Given records: Begin

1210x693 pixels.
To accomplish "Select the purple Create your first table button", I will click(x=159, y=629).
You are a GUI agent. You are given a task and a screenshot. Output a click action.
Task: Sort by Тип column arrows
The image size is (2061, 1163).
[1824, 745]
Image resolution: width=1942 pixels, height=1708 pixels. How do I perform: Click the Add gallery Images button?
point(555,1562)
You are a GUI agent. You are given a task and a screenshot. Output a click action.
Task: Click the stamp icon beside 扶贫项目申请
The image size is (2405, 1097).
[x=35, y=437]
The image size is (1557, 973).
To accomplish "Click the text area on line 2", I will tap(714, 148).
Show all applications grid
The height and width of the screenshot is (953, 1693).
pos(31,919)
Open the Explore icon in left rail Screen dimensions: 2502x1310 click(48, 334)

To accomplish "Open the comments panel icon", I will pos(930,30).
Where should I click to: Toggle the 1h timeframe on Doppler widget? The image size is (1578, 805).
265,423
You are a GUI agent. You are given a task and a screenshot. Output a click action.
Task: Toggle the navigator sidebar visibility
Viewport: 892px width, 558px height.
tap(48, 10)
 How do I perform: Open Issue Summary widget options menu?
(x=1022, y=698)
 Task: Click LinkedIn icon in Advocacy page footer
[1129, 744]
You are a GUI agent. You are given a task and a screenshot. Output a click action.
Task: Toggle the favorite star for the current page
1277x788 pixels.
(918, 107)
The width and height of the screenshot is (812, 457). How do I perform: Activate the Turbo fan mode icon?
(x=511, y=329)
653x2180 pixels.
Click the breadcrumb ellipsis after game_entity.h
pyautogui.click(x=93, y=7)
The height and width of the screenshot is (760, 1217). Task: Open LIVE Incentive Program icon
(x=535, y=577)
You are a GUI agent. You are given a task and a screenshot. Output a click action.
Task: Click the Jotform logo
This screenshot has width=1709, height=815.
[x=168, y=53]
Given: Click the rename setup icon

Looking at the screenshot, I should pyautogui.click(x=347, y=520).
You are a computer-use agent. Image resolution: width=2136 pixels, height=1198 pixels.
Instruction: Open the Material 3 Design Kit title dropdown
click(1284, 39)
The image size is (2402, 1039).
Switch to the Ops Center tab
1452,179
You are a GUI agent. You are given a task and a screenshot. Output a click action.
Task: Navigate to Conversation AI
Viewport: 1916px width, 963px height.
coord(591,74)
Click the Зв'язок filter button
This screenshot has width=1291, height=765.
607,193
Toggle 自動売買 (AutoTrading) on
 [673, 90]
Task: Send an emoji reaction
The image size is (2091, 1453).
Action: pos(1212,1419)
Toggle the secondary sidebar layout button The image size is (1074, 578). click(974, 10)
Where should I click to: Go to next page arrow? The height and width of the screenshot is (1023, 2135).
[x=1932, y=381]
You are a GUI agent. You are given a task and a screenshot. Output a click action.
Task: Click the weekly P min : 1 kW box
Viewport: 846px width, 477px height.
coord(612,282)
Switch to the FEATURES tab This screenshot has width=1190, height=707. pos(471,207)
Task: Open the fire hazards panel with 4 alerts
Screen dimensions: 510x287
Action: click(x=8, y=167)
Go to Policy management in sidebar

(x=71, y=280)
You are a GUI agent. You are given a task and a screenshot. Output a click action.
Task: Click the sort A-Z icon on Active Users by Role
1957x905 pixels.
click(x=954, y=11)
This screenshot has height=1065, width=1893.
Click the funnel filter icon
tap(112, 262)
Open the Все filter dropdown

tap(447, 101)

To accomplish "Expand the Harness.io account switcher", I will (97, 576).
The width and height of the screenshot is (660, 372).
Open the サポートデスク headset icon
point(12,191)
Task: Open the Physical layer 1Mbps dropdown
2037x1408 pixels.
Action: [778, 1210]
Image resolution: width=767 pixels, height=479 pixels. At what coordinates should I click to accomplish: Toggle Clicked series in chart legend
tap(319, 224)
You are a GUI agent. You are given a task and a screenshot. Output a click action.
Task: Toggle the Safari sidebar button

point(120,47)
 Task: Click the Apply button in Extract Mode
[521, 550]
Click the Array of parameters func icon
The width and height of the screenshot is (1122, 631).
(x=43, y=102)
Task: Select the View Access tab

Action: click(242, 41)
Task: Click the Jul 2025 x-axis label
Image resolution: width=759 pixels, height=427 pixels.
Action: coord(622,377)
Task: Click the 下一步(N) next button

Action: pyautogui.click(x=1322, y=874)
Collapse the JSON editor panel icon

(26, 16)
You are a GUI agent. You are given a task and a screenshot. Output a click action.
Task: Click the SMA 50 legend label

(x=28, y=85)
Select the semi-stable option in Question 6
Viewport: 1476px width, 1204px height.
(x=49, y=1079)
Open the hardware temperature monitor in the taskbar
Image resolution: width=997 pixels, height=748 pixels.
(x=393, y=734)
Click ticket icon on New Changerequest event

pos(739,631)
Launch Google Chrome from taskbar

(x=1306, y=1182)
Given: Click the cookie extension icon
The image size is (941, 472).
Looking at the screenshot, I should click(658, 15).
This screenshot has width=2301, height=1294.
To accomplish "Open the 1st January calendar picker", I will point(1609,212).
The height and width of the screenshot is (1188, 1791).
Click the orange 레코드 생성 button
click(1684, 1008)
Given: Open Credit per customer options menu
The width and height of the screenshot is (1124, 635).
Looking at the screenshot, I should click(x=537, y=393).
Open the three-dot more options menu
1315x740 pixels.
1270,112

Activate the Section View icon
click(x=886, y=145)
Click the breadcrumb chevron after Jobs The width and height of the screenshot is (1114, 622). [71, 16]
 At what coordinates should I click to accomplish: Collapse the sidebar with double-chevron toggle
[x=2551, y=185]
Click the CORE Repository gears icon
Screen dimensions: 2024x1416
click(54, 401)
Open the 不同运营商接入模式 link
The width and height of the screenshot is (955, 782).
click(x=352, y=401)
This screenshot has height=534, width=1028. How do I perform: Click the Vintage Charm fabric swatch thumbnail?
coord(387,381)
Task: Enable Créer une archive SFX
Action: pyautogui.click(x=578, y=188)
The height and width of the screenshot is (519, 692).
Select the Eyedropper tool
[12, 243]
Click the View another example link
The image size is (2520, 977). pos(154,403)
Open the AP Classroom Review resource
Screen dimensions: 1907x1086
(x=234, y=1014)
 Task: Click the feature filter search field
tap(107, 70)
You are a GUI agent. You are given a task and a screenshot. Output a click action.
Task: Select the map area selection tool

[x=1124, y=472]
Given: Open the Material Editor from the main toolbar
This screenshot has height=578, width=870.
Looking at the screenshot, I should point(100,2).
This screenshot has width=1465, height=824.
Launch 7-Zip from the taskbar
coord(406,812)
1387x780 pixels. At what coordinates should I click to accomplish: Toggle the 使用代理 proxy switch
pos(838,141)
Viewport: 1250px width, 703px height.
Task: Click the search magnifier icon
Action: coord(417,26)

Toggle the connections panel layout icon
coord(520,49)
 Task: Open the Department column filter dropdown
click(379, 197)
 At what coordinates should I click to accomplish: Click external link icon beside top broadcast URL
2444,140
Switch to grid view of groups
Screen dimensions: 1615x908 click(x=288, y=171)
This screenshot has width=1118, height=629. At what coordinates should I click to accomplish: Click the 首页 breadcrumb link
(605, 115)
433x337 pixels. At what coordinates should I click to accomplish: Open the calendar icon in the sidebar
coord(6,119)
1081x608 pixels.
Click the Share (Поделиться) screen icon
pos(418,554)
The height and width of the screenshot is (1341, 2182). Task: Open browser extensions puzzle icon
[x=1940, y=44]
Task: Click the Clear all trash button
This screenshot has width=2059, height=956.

Given records: End

Your assignment:
Make sure every record is repeated exactly.

Response:
1210x693 pixels.
To accomplish "Select the purple Create your first table button", I will click(x=159, y=629).
You are a GUI agent. You are given a task and a screenshot. Output a click action.
Task: Sort by Тип column arrows
The image size is (2061, 1163).
[1824, 745]
Image resolution: width=1942 pixels, height=1708 pixels. How do I perform: Click the Add gallery Images button?
point(555,1562)
You are a GUI agent. You are given a task and a screenshot. Output a click action.
Task: Click the stamp icon beside 扶贫项目申请
The image size is (2405, 1097).
[x=35, y=437]
The image size is (1557, 973).
To accomplish "Click the text area on line 2", I will tap(714, 148).
Show all applications grid
The height and width of the screenshot is (953, 1693).
pos(31,919)
Open the Explore icon in left rail Screen dimensions: 2502x1310 click(48, 334)

To accomplish "Open the comments panel icon", I will pos(930,30).
Where should I click to: Toggle the 1h timeframe on Doppler widget? The image size is (1578, 805).
265,423
You are a GUI agent. You are given a task and a screenshot. Output a click action.
Task: Toggle the navigator sidebar visibility
Viewport: 892px width, 558px height.
tap(48, 10)
 How do I perform: Open Issue Summary widget options menu?
(x=1022, y=698)
 Task: Click LinkedIn icon in Advocacy page footer
[1129, 744]
You are a GUI agent. You are given a task and a screenshot. Output a click action.
Task: Toggle the favorite star for the current page
1277x788 pixels.
(918, 107)
The width and height of the screenshot is (812, 457). How do I perform: Activate the Turbo fan mode icon?
(x=511, y=329)
653x2180 pixels.
Click the breadcrumb ellipsis after game_entity.h
pyautogui.click(x=93, y=7)
The height and width of the screenshot is (760, 1217). Task: Open LIVE Incentive Program icon
(x=535, y=577)
You are a GUI agent. You are given a task and a screenshot. Output a click action.
Task: Click the Jotform logo
This screenshot has width=1709, height=815.
[x=168, y=53]
Given: Click the rename setup icon

Looking at the screenshot, I should pyautogui.click(x=347, y=520).
You are a computer-use agent. Image resolution: width=2136 pixels, height=1198 pixels.
Instruction: Open the Material 3 Design Kit title dropdown
click(1284, 39)
The image size is (2402, 1039).
Switch to the Ops Center tab
1452,179
You are a GUI agent. You are given a task and a screenshot. Output a click action.
Task: Navigate to Conversation AI
Viewport: 1916px width, 963px height.
coord(591,74)
Click the Зв'язок filter button
This screenshot has width=1291, height=765.
607,193
Toggle 自動売買 (AutoTrading) on
 [673, 90]
Task: Send an emoji reaction
The image size is (2091, 1453).
Action: pos(1212,1419)
Toggle the secondary sidebar layout button The image size is (1074, 578). click(974, 10)
Where should I click to: Go to next page arrow? The height and width of the screenshot is (1023, 2135).
[x=1932, y=381]
You are a GUI agent. You are given a task and a screenshot. Output a click action.
Task: Click the weekly P min : 1 kW box
Viewport: 846px width, 477px height.
coord(612,282)
Switch to the FEATURES tab This screenshot has width=1190, height=707. pos(471,207)
Task: Open the fire hazards panel with 4 alerts
Screen dimensions: 510x287
Action: click(x=8, y=167)
Go to Policy management in sidebar

(x=71, y=280)
You are a GUI agent. You are given a task and a screenshot. Output a click action.
Task: Click the sort A-Z icon on Active Users by Role
1957x905 pixels.
click(x=954, y=11)
This screenshot has height=1065, width=1893.
Click the funnel filter icon
tap(112, 262)
Open the Все filter dropdown

tap(447, 101)

To accomplish "Expand the Harness.io account switcher", I will (97, 576).
The width and height of the screenshot is (660, 372).
Open the サポートデスク headset icon
point(12,191)
Task: Open the Physical layer 1Mbps dropdown
2037x1408 pixels.
Action: [778, 1210]
Image resolution: width=767 pixels, height=479 pixels. At what coordinates should I click to accomplish: Toggle Clicked series in chart legend
tap(319, 224)
You are a GUI agent. You are given a task and a screenshot. Output a click action.
Task: Toggle the Safari sidebar button

point(120,47)
 Task: Click the Apply button in Extract Mode
[521, 550]
Click the Array of parameters func icon
The width and height of the screenshot is (1122, 631).
(x=43, y=102)
Task: Select the View Access tab

Action: click(242, 41)
Task: Click the Jul 2025 x-axis label
Image resolution: width=759 pixels, height=427 pixels.
Action: coord(622,377)
Task: Click the 下一步(N) next button

Action: pyautogui.click(x=1322, y=874)
Collapse the JSON editor panel icon

(26, 16)
You are a GUI agent. You are given a task and a screenshot. Output a click action.
Task: Click the SMA 50 legend label

(x=28, y=85)
Select the semi-stable option in Question 6
Viewport: 1476px width, 1204px height.
(x=49, y=1079)
Open the hardware temperature monitor in the taskbar
Image resolution: width=997 pixels, height=748 pixels.
(x=393, y=734)
Click ticket icon on New Changerequest event

pos(739,631)
Launch Google Chrome from taskbar

(x=1306, y=1182)
Given: Click the cookie extension icon
The image size is (941, 472).
Looking at the screenshot, I should click(658, 15).
This screenshot has width=2301, height=1294.
To accomplish "Open the 1st January calendar picker", I will point(1609,212).
The height and width of the screenshot is (1188, 1791).
Click the orange 레코드 생성 button
click(1684, 1008)
Given: Open Credit per customer options menu
The width and height of the screenshot is (1124, 635).
Looking at the screenshot, I should click(x=537, y=393).
Open the three-dot more options menu
1315x740 pixels.
1270,112

Activate the Section View icon
click(x=886, y=145)
Click the breadcrumb chevron after Jobs The width and height of the screenshot is (1114, 622). [71, 16]
 At what coordinates should I click to accomplish: Collapse the sidebar with double-chevron toggle
[x=2551, y=185]
Click the CORE Repository gears icon
Screen dimensions: 2024x1416
click(54, 401)
Open the 不同运营商接入模式 link
The width and height of the screenshot is (955, 782).
click(x=352, y=401)
This screenshot has height=534, width=1028. How do I perform: Click the Vintage Charm fabric swatch thumbnail?
coord(387,381)
Task: Enable Créer une archive SFX
Action: pyautogui.click(x=578, y=188)
The height and width of the screenshot is (519, 692).
Select the Eyedropper tool
[12, 243]
Click the View another example link
The image size is (2520, 977). pos(154,403)
Open the AP Classroom Review resource
Screen dimensions: 1907x1086
(x=234, y=1014)
 Task: Click the feature filter search field
tap(107, 70)
You are a GUI agent. You are given a task and a screenshot. Output a click action.
Task: Select the map area selection tool

[x=1124, y=472]
Given: Open the Material Editor from the main toolbar
This screenshot has height=578, width=870.
Looking at the screenshot, I should point(100,2).
This screenshot has width=1465, height=824.
Launch 7-Zip from the taskbar
coord(406,812)
1387x780 pixels. At what coordinates should I click to accomplish: Toggle the 使用代理 proxy switch
pos(838,141)
Viewport: 1250px width, 703px height.
Task: Click the search magnifier icon
Action: coord(417,26)

Toggle the connections panel layout icon
coord(520,49)
 Task: Open the Department column filter dropdown
click(379, 197)
 At what coordinates should I click to accomplish: Click external link icon beside top broadcast URL
2444,140
Switch to grid view of groups
Screen dimensions: 1615x908 click(x=288, y=171)
This screenshot has width=1118, height=629. At what coordinates should I click to accomplish: Click the 首页 breadcrumb link
(605, 115)
433x337 pixels. At what coordinates should I click to accomplish: Open the calendar icon in the sidebar
coord(6,119)
1081x608 pixels.
Click the Share (Поделиться) screen icon
pos(418,554)
The height and width of the screenshot is (1341, 2182). Task: Open browser extensions puzzle icon
[x=1940, y=44]
Task: Click the Clear all trash button
This screenshot has width=2059, height=956.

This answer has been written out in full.